Hi:
This is not the type of documentation that is possible "out of the box". The information on how a variable is derived such as you show in this assignment statement):
a=b+c;
is contained in the SAS program where variable A is created -- but the only information that is available about A that is stored in the descriptor portion of the data is the type of information that you would find in PROC CONTENTS (Var name, var label, var type, var format, var informat, var length) -- additionally, PROC CONTENTS has information on dataset creation, modification, index, sort status, etc.
But consider a process flow like this:
1) Dataset WORK.ONE is created with variables B and C from an Oracle table
2) Dataset WORK.TWO is created from WORK.ONE and variable A is created by adding B and C together.

§ EXCERPTED DATA
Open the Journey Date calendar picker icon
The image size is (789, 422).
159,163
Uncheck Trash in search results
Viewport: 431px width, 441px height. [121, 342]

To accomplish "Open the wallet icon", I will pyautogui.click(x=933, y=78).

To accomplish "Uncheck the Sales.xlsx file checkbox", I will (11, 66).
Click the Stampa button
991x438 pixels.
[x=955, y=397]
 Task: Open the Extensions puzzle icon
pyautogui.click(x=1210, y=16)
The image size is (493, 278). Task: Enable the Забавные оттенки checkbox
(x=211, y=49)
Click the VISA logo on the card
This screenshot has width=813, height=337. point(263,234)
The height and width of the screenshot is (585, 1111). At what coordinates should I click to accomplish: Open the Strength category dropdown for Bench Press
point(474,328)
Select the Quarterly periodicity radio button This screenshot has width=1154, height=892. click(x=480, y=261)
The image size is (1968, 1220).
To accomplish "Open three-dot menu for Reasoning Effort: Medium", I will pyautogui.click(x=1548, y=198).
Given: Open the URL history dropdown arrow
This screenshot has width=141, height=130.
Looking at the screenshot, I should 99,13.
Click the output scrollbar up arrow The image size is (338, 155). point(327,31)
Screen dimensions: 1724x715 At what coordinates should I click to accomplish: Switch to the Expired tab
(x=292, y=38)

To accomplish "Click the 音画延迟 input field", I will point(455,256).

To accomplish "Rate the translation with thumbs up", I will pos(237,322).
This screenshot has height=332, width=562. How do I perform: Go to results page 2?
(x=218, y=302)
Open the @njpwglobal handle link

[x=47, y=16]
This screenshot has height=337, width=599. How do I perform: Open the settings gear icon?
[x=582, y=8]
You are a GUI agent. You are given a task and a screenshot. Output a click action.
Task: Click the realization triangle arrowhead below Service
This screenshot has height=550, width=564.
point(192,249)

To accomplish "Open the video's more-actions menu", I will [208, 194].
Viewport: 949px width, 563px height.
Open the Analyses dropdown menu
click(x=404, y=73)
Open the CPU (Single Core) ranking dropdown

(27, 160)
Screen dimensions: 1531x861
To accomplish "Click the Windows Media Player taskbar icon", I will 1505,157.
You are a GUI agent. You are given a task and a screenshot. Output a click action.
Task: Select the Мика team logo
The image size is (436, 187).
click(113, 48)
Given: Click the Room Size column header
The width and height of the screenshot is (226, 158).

§ TO BE DONE
**a.** According to the SAS forum reply, where does the information on how variable A is derived reside?
**b.** Go on with the SAS forum reply about documenting variable derivations, starting after its last sentence.

§ EXPECTED RESPONSES
**a.** In the SAS program where variable A is created.

**b.**
3) Dataset PERM.THREE is created from WORK.TWO and variable D, a category variable, is created by applying a user-defined format to variable A and then some further data manipulation and subsetting is done on variables B and C to create variables E and F --- so now PERM.THREE contains variables A B C D E F -- two of which (B and C) originally came from an Oracle table.
There's no way to trace in PERM.THREE the fact that B & C originally came from an Oracle table or that A was derived from B and C -- except via very good documentation of the programs and the building of a data dictionary or processing flow dictionary.
Sounds like you want CASE tools (http://en.wikipedia.org/wiki/Computer-aided_software_engineering ) or Yourdon dataflow diagrams (http://yourdon.com/strucanalysis/wiki/index.php?title=Chapter_9 and
http://www.agilemodeling.com/artifacts/dataFlowDiagram.htm and
http://www.cems.uwe.ac.uk/~tdrewry/dfds.htm#DFD%20Principles )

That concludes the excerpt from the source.